Objectives
To explore the association between timing of diagnosis of common autosomal trisomies, maternal age, and socio‐economic status (SES).
Design
Retrospective study of cytogenetic diagnoses of trisomy 21 (T21), trisomy 18 (T18), and trisomy 13 (T13) in Victoria, Australia, in 2015 to 2016, stratified by timing (prenatal less than 17 weeks gestation, prenatal including or greater than or 17 weeks gestation, and postnatal before 12 months of age), maternal age, and SES region.

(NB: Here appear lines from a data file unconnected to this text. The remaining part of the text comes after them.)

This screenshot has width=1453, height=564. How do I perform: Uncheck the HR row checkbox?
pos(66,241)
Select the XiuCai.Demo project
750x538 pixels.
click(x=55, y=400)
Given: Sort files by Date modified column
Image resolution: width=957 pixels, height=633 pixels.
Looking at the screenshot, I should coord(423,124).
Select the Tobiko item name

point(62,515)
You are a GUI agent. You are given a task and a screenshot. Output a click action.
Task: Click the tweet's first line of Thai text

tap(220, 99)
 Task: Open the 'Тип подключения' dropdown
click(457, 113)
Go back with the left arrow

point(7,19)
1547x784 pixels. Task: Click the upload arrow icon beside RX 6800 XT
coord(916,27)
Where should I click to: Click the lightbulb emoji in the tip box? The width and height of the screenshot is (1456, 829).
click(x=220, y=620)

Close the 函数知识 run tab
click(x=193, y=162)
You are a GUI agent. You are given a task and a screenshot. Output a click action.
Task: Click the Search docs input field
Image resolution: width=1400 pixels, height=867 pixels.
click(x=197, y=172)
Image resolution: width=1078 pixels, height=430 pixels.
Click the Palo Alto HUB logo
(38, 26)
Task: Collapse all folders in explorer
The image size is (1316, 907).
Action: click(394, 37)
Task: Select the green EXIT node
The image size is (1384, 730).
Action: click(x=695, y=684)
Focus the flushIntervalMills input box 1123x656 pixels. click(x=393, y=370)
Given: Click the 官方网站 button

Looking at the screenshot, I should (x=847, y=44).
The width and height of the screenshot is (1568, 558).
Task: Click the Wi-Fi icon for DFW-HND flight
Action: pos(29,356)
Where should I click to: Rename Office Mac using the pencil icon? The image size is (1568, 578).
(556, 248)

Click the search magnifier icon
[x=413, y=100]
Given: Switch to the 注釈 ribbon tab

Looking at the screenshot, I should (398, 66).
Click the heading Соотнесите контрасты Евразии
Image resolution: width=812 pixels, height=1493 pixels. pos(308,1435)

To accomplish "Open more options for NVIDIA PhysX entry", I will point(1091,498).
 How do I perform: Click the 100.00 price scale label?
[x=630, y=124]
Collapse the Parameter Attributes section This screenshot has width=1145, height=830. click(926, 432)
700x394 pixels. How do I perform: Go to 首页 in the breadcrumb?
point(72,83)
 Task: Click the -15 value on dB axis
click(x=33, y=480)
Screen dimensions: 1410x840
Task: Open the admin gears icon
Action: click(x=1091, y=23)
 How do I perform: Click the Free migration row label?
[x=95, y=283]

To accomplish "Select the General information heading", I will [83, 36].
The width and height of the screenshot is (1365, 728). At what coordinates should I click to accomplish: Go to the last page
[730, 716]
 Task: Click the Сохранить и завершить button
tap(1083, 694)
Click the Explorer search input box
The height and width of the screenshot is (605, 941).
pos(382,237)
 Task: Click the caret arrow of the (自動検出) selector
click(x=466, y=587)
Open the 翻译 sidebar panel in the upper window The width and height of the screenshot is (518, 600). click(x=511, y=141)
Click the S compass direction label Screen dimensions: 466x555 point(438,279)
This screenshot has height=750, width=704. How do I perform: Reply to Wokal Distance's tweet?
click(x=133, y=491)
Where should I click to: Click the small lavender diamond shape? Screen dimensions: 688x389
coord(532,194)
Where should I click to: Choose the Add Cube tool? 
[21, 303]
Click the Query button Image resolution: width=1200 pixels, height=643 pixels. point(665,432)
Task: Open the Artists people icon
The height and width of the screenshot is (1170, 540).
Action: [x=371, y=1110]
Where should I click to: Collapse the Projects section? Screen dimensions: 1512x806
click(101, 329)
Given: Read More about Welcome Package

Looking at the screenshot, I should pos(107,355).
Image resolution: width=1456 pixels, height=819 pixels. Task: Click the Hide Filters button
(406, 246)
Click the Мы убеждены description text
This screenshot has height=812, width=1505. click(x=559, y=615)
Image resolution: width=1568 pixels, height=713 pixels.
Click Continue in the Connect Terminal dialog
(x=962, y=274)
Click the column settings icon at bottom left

Utilisation of prenatal testing following a live‐born T21 infant was ascertained via record linkage.
Results
Among 160 230 total births were 571 diagnoses of T21 and 246 of T18/T13. The overall and live birth prevalences of T21 were 3.56 and 0.47 per 1000 births, respectively. Compared with women from disadvantaged SES regions, women from high SES regions were more likely to have a prenatal diagnosis of a trisomy before 17 weeks than after (P < .01) and less likely to have a live‐born T21 infant than a prenatal diagnosis (P < .01). There was a significant trend to higher live birth rates of T21 with lower SES (P = .004). The majority (68.5%) of women who gave birth to a live infant with T21 did not utilise prenatal testing.
Conclusion
There is a significant relationship between lower SES, later prenatal diagnosis of trisomy, and higher live birth rate of T21 in Victoria.